Link to paper

The full paper is available here.

You can also find the paper on PapersWithCode here.

Abstract

  • Perceptual video quality assessment models are either frame-based or video-based.
  • Netflix developed the Video Multi-method Assessment Fusion (VMAF) framework to balance between high performance and computational efficiency.
  • We propose two improvements to the VMAF framework: SpatioTemporal VMAF and Ensemble VMAF.
  • Both algorithms exploit efficient temporal video features which are fed into a single or multiple regression models.
  • We designed a large subjective database and evaluated the proposed models against state-of-the-art approaches.

Paper Content

I. introduction

  • Video traffic from content delivery networks is expected to rise to 71% by 2021.
  • Perceptual video quality assessment (VQA) is an important component for many video applications.
  • VQA models can be used for codec comparisons, optimizing video coding protocols, and predicting quality of experience.
  • VQA models can be classified into three categories: full-reference (FR), reduced-reference (RR) and noreference (NR).
  • FR VQA models require an entire reference video signal to measure visual quality.
  • Image-based approaches exploit only spatial information.
  • Video-based FR VQA models have also been studied.
  • Data-driven models hold promise for the VQA problem.
  • Netflix recently announced the Video Multimethod Fusion Approach (VMAF).
  • Two ways to improve upon the current VMAF framework are proposed.

Ii. background on vmaf

A. how vmaf works

  • VMAF extracts elementary video quality metrics as features
  • VMAF includes feature extraction, training/testing and temporal pooling steps
  • DLM, VIF and TI features are extracted
  • Average value of each feature map is calculated
  • Features are aggregated over entire video sequence for training
  • SVR model is used to predict overall video quality

B. vmaf limitations and advantages

  • VMAF was developed for a specific application context
  • Compression artifacts and scaling artifacts are two main video impairments of interest
  • VMAF has been trained on video sources with film grain noise
  • TI feature attempts to capture motion masking effects
  • VMAF must generalize well on unseen video distortions

Iii. spatiotemporal vmaf

A. s-speed and t-speed features

  • Extracting temporal quality information is important for VQA models.
  • Space-time VQA models are computationally intensive.
  • Statistical models of frame differences are used to extract temporal quality measurements.
  • Entropic differencing is used to predict visual quality.
  • Conditioning is applied to remove local correlations from band-pass filtered coefficients.
  • Entropy differences between a reference and a distorted video are calculated.
  • Weighted block entropy values are differenced to measure the statistical distance between the GSM models of the distorted and reference video frames.

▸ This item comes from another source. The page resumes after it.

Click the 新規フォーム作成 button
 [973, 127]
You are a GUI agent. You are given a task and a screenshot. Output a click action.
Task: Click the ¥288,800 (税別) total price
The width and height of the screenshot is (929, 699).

B. spatiotemporal feature integration

  • SpEED-QA does not account for film grain effects
  • SpEED-QA is not data-driven
  • SpEED-QA lags in performance on NFLX dataset
  • SpEED-QA does not exploit multiscale information
  • ST-VMAF deploys 12 features to capture spatial and temporal information

Iv. ensemble vmaf

A. why an ensemble model?

  • VMAF can be improved by integrating temporal quality measurements
  • Increasing feature dimensionality or using deep neural networks can lead to overfitting
  • Feature subsets may work well on one dataset but not another
  • Model fusion combines multiple individual learners
  • Experiments showed SVR predictions outperformed Random Forest predictions
  • SVRs have been demonstrated to be effective for image and video quality assessment

B. an ensemble approach to video quality assessment

  • Propose E-VMAF, an ensemble enhancement to VMAF
  • Train two SVR models on the VMAF+ database
  • First model uses 6 VMAF features
  • Second model uses 3 T-SPEED and 3 S-SPEED features
  • Weighted averages of individual predictions from models did not yield significant performance gains

V. the vmaf+ subjective dataset

  • Data-driven approaches to VQA depend on the training data used to train the regressor engines.
  • A useful training dataset should include diverse and realistic video content and simulate practical distortions.
  • Collecting consistent subjective data can increase the performance of data-driven VQA models.
  • A large-scale subjective study was conducted targeting multiple viewing devices and video streams.
  • 29 10-second video clips from Netflix were used, with different resolutions and frame rates.

Vi. experimental analysis

  • Three different video quality applications were discussed
  • Three evaluation metrics were used: SROCC, PLCC and RMSE
  • Non-linear logistic fitting was applied to the objective scores
  • Nine VQA methods were tested
  • Experiments used a variety of subjective video databases
  • Databases contained a range of distortion types
  • Videos had various resolutions and frame rates

A. video quality prediction

  • Problem of video quality prediction
  • Cross-database results used to evaluate performance
  • PSNR delivered worst performance
  • ST-MAD did not perform well and was time-consuming
  • VMAF 0.6.1 performed well on NFLX dataset
  • ST-RRED and SpEED-QA performed well on most databases but not NFLX
  • VQM-VFD delivered similar SROCC performance
  • VMAF does not exploit temporal information and does not generalize well
  • ST-VMAF and E-VMAF achieved standout performance
  • ST-VMAF and E-VMAF improved on VMAF

B. monotonicity analysis

  • E-VMAF does not require an increased feature dimensionality and is less likely to overfit
  • Monotonicity of ST-VMAF and E-VMAF was studied when encoding resolution and compression ratio were varied
  • Consistent objective model should satisfy o c1 โ‰ค o c2 and o r1 โ‰ค o r2
  • ST-VMAF loses monotonicity for large CRF values, indicating overfitting
  • E-VMAF better preserves monotonicity, but still needs improvement

C. jnd prediction

  • VQA models can be used for JND detection
  • USC-JND dataset was designed for JND detection
  • Binary search procedure is used to determine QP values for JND points
  • 3520 videos labeled by subjective scores 0, 1, 2 and 3
  • ST-VMAF and E-VMAF outperformed other VQA models

D. qoe prediction

  • Streaming video QoE prediction is an important application of perceptual video quality models.
  • Predominant video impairments during streaming are compression, scaling artifacts, and rebuffering events.
  • ST-VMAF and E-VMAF models performed better than other FR-VQA models.
  • ST-VMAF outperformed other VQA models when used in a continuous-time QoE predictor.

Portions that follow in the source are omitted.